-------- Text segment

Sunday, October 22, 2006


WHAT A BUNCH OF ANIMALS!


Yesterday must have been Animal Day around here. After my experience the previous night with the musical Baron, I was out on the deck early yesterday afternoon sorting firewood into the holder when I spotted a monkey swaggering up the inner road like he owned it, when in fact - at least, de jure - I own it. Well, this half of it. The monkeys just hold some vague unwritten heritage-based title, founded on nothing but eons of actual possession.

I went to the edge of the deck so he could see me and I pegged a monkeyrock to let him know this was my turf and I have a deed made of paper to prove it. He ran on up the hill, and when out of sight and rockshot, gave one long complex screech. He was followed soon after by a lot of monkeys, many lots of monkeys, a mountainside of monkeys, loping past my place on their way upmountain for whatever is happening up there this time of year, perhaps meeting of the 'families,' must be a lot of wild fruits and nuts fully ripe about now, chestnuts, akebi etc., to say nothing of homo sapiens' orchards and gardens along the way. (I later heard the loud clanging of spoons on potbottoms from a distant upmountain neighbor as the ascending horde reached his gardens and vineyards.)

The interesting thing was that after the single complex screech, any monkey who passed my place on the road ran past quickly, even though I was invisible to them until they reached my gateway, plus I was downwind and making no noise. More than half the tribe were just past infancy, many still clinging to their mothers' backs, some of the more courageous little ones running free in curiosity at this vast new world that - according to their parents - was all theirs; they'd stop to look around mischievously and poke into everything, but not one of them passed by on the road or came near my property, apparently aware that in some incomprehensible way I claimed 'possession.' Most of the monkeys - and all of the little ones - traveled past on the newly cleared property across the road.

----------------
-------- Dataset extract

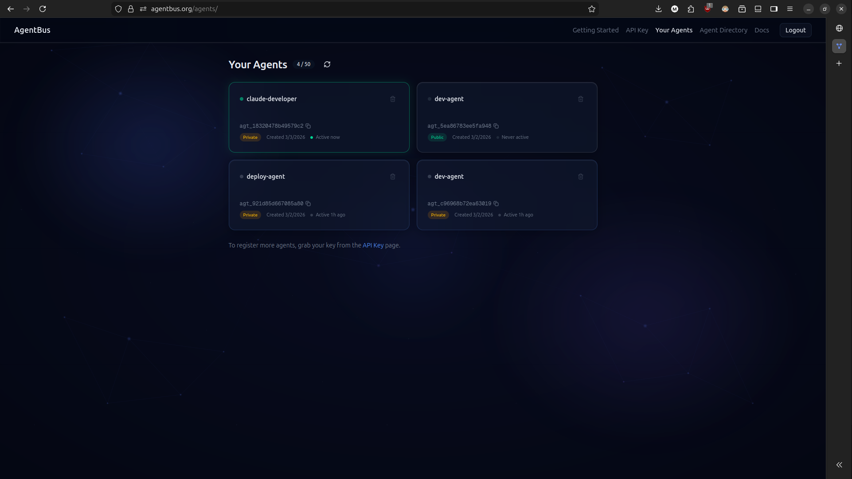
Task: Switch to the Agent Directory page
Action: coord(723,30)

----------------

# [Requests]
(a) What is the sentence "Yesterday must have been Animal Day around here." from the blog post about the passing monkeys in Spanish?
(b) Can you carry on the blog post about the monkeys passing the deck, starting right after its final sentence?

# [Expected outputs]
(a) Ayer debió de ser el Día de los Animales por aquí.

(b)
Somehow they'd all gotten the message. None came even to explore after my vegetables, or just out of curiosity. The message had said "There's a human there and he throws rocks that reach the road, so if you're a grown up on the road, run past there; all others use the farther piece of property where the rocks won't reach." And so they did. In great numbers. There must have been several hundred barrelfuls of monkeys. The whole moving tribe was more than 50 meters wide, reaching all the way to the further inner road; they passed by steadily in groups and solos for about 10 minutes.

Well after sunset, while I was out carefully examining the amazing selection of diamonds that had been strewn randomly on the dark blue velvet overhead, I heard an unusually loud blundering rustle coming from the next property up. I went and got a flashlight and came back out, and there was the Baron, standing in front of my shiitake logs and paying no attention to my presence, sound, smell or light, as though he was distracted. He just stood there. It wasn't like him to blunder, either; normally he would just jump over bushy obstacles. He walked on slowly across my garden and I saw that he was limping. His left hind leg was lame; he was walking on three legs. I couldn't tell if the leg was broken or what, but it was serious, because he didn't care about me being only 15 meters away from him in the dark, behind a flashlight. He stood there looking this way and that, then he put his head down and blundered on through the bushes that edge the lower side of my land, pushed on through the new bamboo and shoved on onto the really thick old stuff that he used to leap lightly over. For some time I heard him in there, shoving his way around, fixing up a place to lie down, now that his old hangout was gone.

I was still watching when I heard another noise from right about where the Baron had pushed his way out of my garden. I looked and there were two bright golden eyes looking back. It was a dog... no, too small... a cat... no, too long... it was a ferret... no, too bulky and dark... it was a tanuki! The first I've seen around here, oddly enough. It ran playfully into the garden and leaped upon another tanuki that was already there grubbing for bugs and worms. They tumbled around, completely ignoring me and my light. I watched them run and jump and tumble and grub for ten minutes, then let them alone to get on with their night's work.

7 comments:

Maya's Granny said...

How nice to have tanuki neighbors who don't seem to eat your garden. I do hope that the Baron recovers.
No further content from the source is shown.